Recent editorials from West Virginia newspapers:
Charleston (West Virginia) Daily Mail on the juvenile justice reform:
Gov. Earl Ray Tomblin last week signed legislation aimed at curbing the number of youth offenders in West Virginia's judicial system.
This is a step in the right direction for multiple reasons.
It reduces the number of status offenders — kids convicted of acts deemed illegal only because of their age — keeping them out of the expensive, sometimes harsh juvenile justice system and in their own homes and communities. This also allows truly troubled children in the system better access to treatment and already limited resources.
Tomblin also signed legislation increasing the number of days children are allowed to miss school without an excuse from five days to 10. Children can't receive an education if they're not in school, but illnesses, family issues and other problems arise, necessitating days away from the classroom.
While the current law aims to keep kids in school, good, upstanding students and families get caught in the crossfire for simply allowing an ill child to miss school without a doctor's note.
Both bills provide for so-called "wraparound" services, those that work to address multiple problems in the home and community in an effort to keep kids in school or from being referred to the juvenile justice system.
As Sen. Chris Walters, R-Putnam, told the Daily Mail, those services include investing in local Boys and Girls Clubs and placing doctors in rural communities so children and families can receive preventative health care, among other things.
Not only are these measures good for children and families, they benefit the state as a whole. According to Walters, who sat on the West Virginia Intergovernmental Task Force on Juvenile Justice, it costs $100,000 each year for every child in the juvenile justice system, and $109,000 for children placed in out-of-state facilities.
Those costs are borne by the taxpayer, and that money could be better spent on community-based services or educational programs that help at-risk youth.
Thanks to Tomblin's actions, the state also will receive training and technical assistance from the Center for Coordinated Assistance to States, a newly formed partnership between the Center for Juvenile Justice Reform at Georgetown University, the American Institutes for Research and the Council of Juvenile Correctional Administrators.
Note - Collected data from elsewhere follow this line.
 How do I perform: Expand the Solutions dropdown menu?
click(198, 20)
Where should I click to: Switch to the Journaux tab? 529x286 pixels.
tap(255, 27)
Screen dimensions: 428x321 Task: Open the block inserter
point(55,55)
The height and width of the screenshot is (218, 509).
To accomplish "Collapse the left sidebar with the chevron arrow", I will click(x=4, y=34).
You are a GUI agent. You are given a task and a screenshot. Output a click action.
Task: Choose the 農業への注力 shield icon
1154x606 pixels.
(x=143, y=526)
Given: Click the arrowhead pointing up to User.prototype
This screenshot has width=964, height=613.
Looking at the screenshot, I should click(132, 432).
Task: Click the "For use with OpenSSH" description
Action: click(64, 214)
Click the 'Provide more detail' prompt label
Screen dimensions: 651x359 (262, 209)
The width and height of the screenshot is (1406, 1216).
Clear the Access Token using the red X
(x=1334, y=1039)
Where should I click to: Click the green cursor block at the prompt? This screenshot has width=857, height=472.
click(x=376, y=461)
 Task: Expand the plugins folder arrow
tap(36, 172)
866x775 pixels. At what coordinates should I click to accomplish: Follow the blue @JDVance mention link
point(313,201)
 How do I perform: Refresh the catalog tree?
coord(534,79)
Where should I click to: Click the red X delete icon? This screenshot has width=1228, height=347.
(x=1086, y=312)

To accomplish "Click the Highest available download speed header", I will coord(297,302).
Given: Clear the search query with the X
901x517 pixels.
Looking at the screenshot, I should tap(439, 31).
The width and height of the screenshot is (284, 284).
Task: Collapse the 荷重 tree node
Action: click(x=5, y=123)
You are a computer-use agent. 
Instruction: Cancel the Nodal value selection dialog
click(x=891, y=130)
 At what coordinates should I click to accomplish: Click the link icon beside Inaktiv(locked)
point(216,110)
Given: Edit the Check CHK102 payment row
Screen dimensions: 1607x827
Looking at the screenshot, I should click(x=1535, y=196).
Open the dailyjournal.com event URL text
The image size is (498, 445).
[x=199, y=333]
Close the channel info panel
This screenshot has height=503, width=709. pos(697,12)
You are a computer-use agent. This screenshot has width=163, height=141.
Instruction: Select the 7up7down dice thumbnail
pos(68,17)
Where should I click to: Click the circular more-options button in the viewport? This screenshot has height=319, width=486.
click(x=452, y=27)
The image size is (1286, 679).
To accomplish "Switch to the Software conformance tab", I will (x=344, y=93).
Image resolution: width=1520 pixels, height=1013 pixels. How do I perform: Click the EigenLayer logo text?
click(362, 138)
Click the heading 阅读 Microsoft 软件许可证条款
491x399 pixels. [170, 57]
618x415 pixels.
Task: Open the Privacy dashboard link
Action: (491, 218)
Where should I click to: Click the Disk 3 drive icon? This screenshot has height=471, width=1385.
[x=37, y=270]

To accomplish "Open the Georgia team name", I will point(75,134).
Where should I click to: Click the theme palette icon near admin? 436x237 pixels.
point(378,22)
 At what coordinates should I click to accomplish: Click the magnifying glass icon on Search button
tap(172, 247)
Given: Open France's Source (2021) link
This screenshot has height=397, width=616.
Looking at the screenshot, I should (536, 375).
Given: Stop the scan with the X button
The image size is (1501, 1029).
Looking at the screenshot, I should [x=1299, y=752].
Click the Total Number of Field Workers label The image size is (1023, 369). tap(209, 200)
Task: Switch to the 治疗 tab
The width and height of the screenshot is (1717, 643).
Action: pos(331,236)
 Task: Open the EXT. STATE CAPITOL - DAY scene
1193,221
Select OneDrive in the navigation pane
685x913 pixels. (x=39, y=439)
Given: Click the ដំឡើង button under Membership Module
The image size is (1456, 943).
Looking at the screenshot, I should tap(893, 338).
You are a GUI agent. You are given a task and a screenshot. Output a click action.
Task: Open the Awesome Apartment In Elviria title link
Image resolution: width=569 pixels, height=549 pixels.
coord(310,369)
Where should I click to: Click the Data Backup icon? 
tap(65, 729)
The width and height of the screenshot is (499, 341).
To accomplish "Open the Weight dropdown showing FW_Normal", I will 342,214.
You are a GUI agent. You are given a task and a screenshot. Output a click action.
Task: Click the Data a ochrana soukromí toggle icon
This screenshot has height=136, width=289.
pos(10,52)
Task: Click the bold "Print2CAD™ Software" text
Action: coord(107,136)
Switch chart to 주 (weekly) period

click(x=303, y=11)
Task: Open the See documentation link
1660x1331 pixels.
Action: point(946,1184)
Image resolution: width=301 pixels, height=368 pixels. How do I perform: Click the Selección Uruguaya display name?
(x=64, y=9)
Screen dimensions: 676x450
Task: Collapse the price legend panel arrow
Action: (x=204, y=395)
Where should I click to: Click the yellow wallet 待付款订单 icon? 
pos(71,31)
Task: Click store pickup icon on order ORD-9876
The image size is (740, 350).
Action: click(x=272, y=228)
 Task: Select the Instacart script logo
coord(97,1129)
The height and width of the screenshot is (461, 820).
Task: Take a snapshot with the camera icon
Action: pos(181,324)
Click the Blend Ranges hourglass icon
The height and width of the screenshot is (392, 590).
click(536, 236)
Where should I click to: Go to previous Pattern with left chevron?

The U.S. Department of Justice's Office of Juvenile Justice and Delinquency Prevention is funding the program. West Virginia is one of only five applicants selected to receive this inaugural round of funding, which will benefit key participants in the state's juvenile justice system.
The state is already seeing the benefits of passing this critical reform legislation, and children, families and taxpayers will likely continue to see positive outcomes well into the future.
The Register-Herald, Bleckley, West Virginia, on ATV riders:
After our long winter, it's one of the perks of living in West Virginia that with the arrival of spring we get to enjoy our beautiful mountains, streams and trails.
But each spring brings its own cautionary tales about safety in the outdoors.
This past weekend, it was a pair of ATV accidents in Fayette County that served as a reminder that celebrating winter's end by getting outside can end in tragedy if safety measures are cast away in celebration of warmer weather.
Law enforcement officers say the four people injured in those ATV accidents are going to be all right.
And that's good. What isn't good is that West Virginia leads the nation when it comes to per capita deaths from ATV accidents.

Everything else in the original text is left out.